Re: [RFC PATCH 1/1] sched: ttwu_queue_cond: perform queued wakeups across different L2 caches

From: Mathieu Desnoyers
Date: Fri Aug 18 2023 - 10:35:18 EST


On 8/18/23 02:39, K Prateek Nayak wrote:
Hello Vincent, Mathieu,

On 8/17/2023 9:31 PM, Vincent Guittot wrote:
On Thu, 17 Aug 2023 at 17:34, Mathieu Desnoyers
<mathieu.desnoyers@xxxxxxxxxxxx> wrote:

Skipping queued wakeups for all logical CPUs sharing an LLC means that
on a 192 cores AMD EPYC 9654 96-Core Processor (over 2 sockets), groups
of 8 cores (16 hardware threads) end up grabbing runqueue locks of other
runqueues within the same group for each wakeup, causing contention on
the runqueue locks.

Improve this by only considering hardware threads sharing an L2 cache as
candidates for skipping use of the queued wakeups.

This results in the following benchmark improvements:

hackbench -g 32 -f 20 --threads --pipe -l 480000 -s 100

from 49s to 34s. (30% speedup)

And similarly with perf bench:

perf bench sched messaging -g 32 -p -t -l 100000

from 10.9s to 7.4s (32% speedup)

This was developed as part of the investigation into a weird regression
reported by AMD where adding a raw spinlock in the scheduler context
switch accelerated hackbench. It turned out that changing this raw
spinlock for a loop of 10000x cpu_relax within do_idle() had similar
benefits.

This patch achieves a similar effect without busy waiting nor changing
anything about runqueue selection on wakeup. It considers that only
hardware threads sharing an L2 cache should skip the queued
try-to-wakeup and directly grab the target runqueue lock, rather than
allowing all hardware threads sharing an LLC to do so.

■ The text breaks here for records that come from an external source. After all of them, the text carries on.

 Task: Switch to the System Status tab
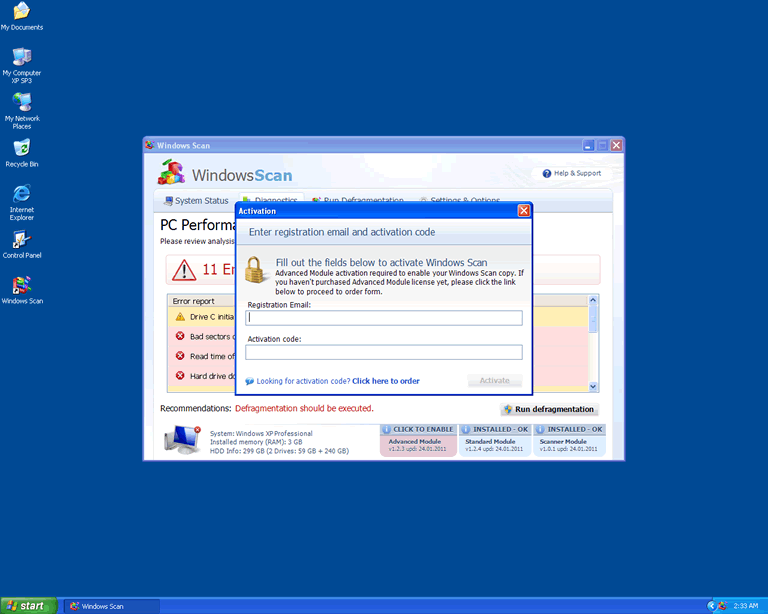coord(195,201)
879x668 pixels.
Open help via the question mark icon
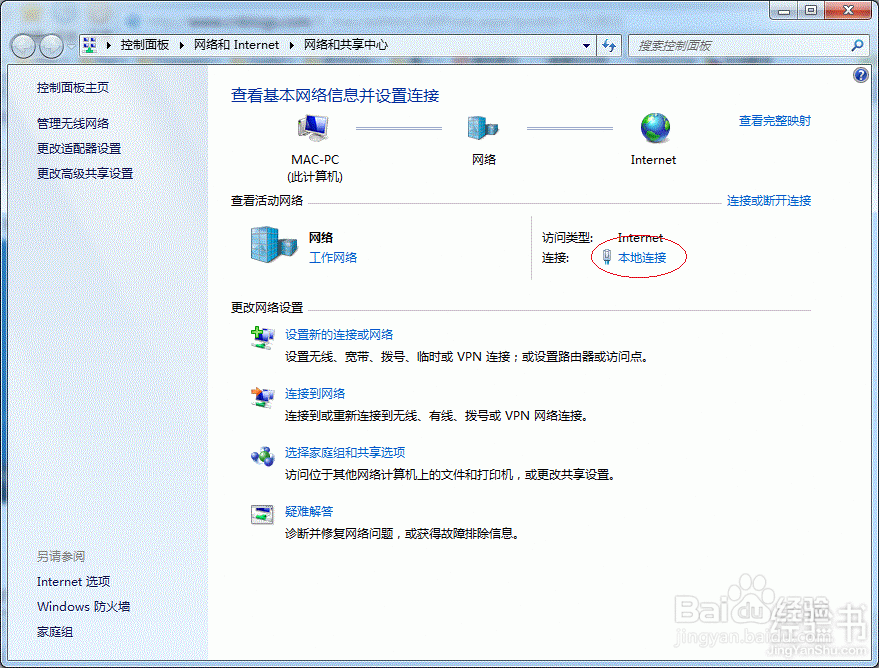[x=860, y=75]
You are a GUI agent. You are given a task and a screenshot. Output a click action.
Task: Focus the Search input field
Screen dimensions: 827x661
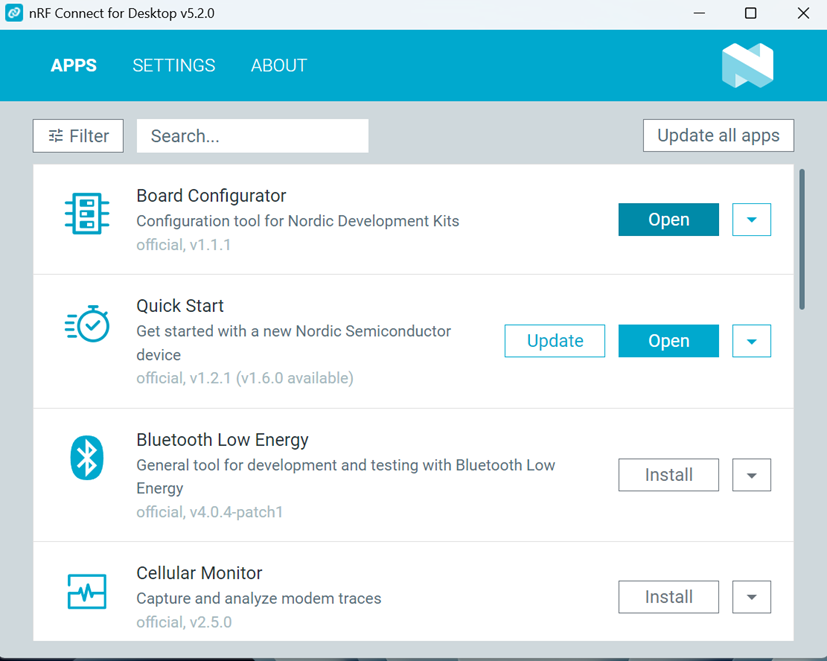click(252, 136)
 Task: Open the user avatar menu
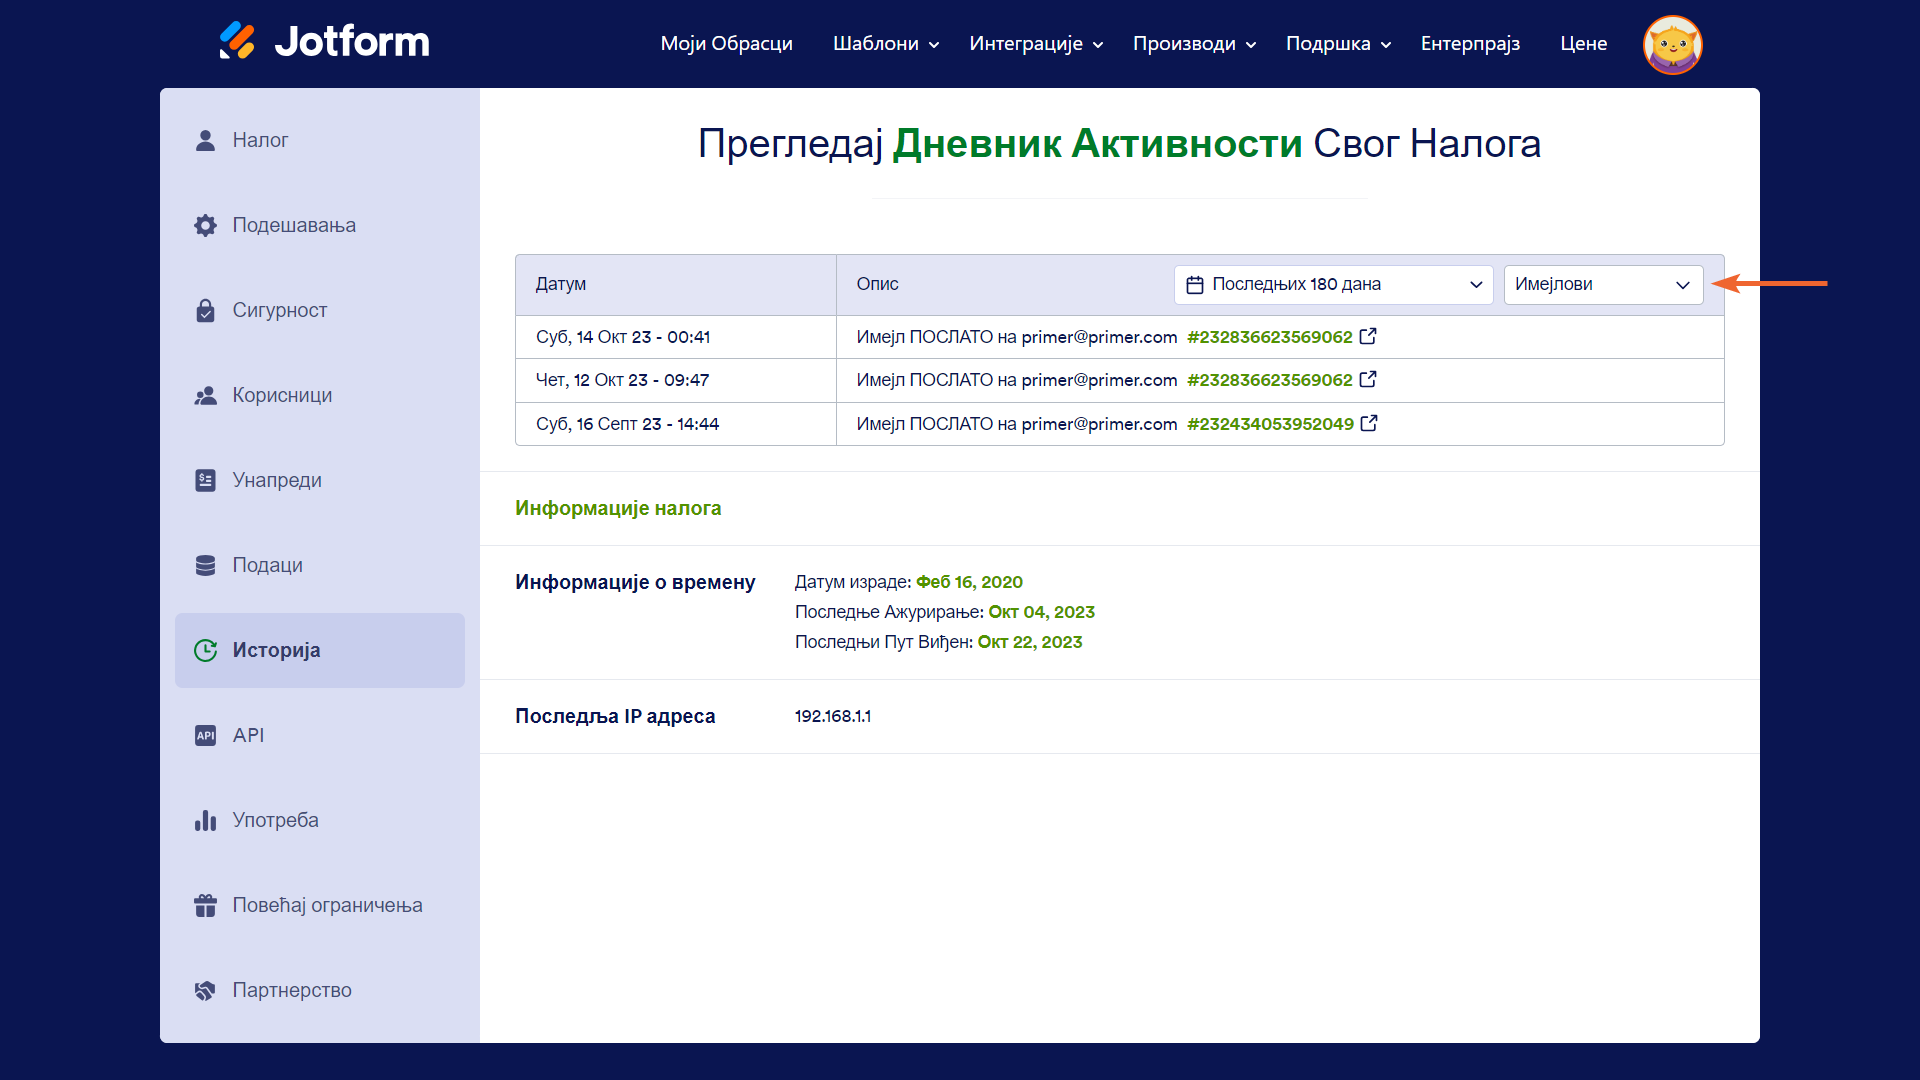pyautogui.click(x=1672, y=44)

I would be interested to hear feedback about performance impact of this
patch (improvement or regression) on other workloads and hardware,
especially for Intel CPUs. One thing that we might want to empirically
figure out from the topology is whether there is a maximum number of
hardware threads within an LLC below which it would make sense to use
the LLC rather than L2 as group within which queued wakeups can be
skipped.

[ Only tested on AMD CPUs so far. ]

Link: https://lore.kernel.org/r/09e0f469-a3f7-62ef-75a1-e64cec2dcfc5@xxxxxxx
Link: https://lore.kernel.org/lkml/20230725193048.124796-1-mathieu.desnoyers@xxxxxxxxxxxx/
Link: https://lore.kernel.org/lkml/20230810140635.75296-1-mathieu.desnoyers@xxxxxxxxxxxx/
Signed-off-by: Mathieu Desnoyers <mathieu.desnoyers@xxxxxxxxxxxx>
Cc: Ingo Molnar <mingo@xxxxxxxxxx>
Cc: Peter Zijlstra <peterz@xxxxxxxxxxxxx>
Cc: Valentin Schneider <vschneid@xxxxxxxxxx>
Cc: Steven Rostedt <rostedt@xxxxxxxxxxx>
Cc: Ben Segall <bsegall@xxxxxxxxxx>
Cc: Mel Gorman <mgorman@xxxxxxx>
Cc: Daniel Bristot de Oliveira <bristot@xxxxxxxxxx>
Cc: Vincent Guittot <vincent.guittot@xxxxxxxxxx>
Cc: Juri Lelli <juri.lelli@xxxxxxxxxx>
Cc: Swapnil Sapkal <Swapnil.Sapkal@xxxxxxx>
Cc: Aaron Lu <aaron.lu@xxxxxxxxx>
Cc: x86@xxxxxxxxxx
---
arch/Kconfig | 6 ++++++
arch/x86/Kconfig | 1 +
drivers/base/Kconfig | 1 +
include/linux/sched/topology.h | 3 ++-
kernel/sched/core.c | 26 +++++++++++++++++++++++---
5 files changed, 33 insertions(+), 4 deletions(-)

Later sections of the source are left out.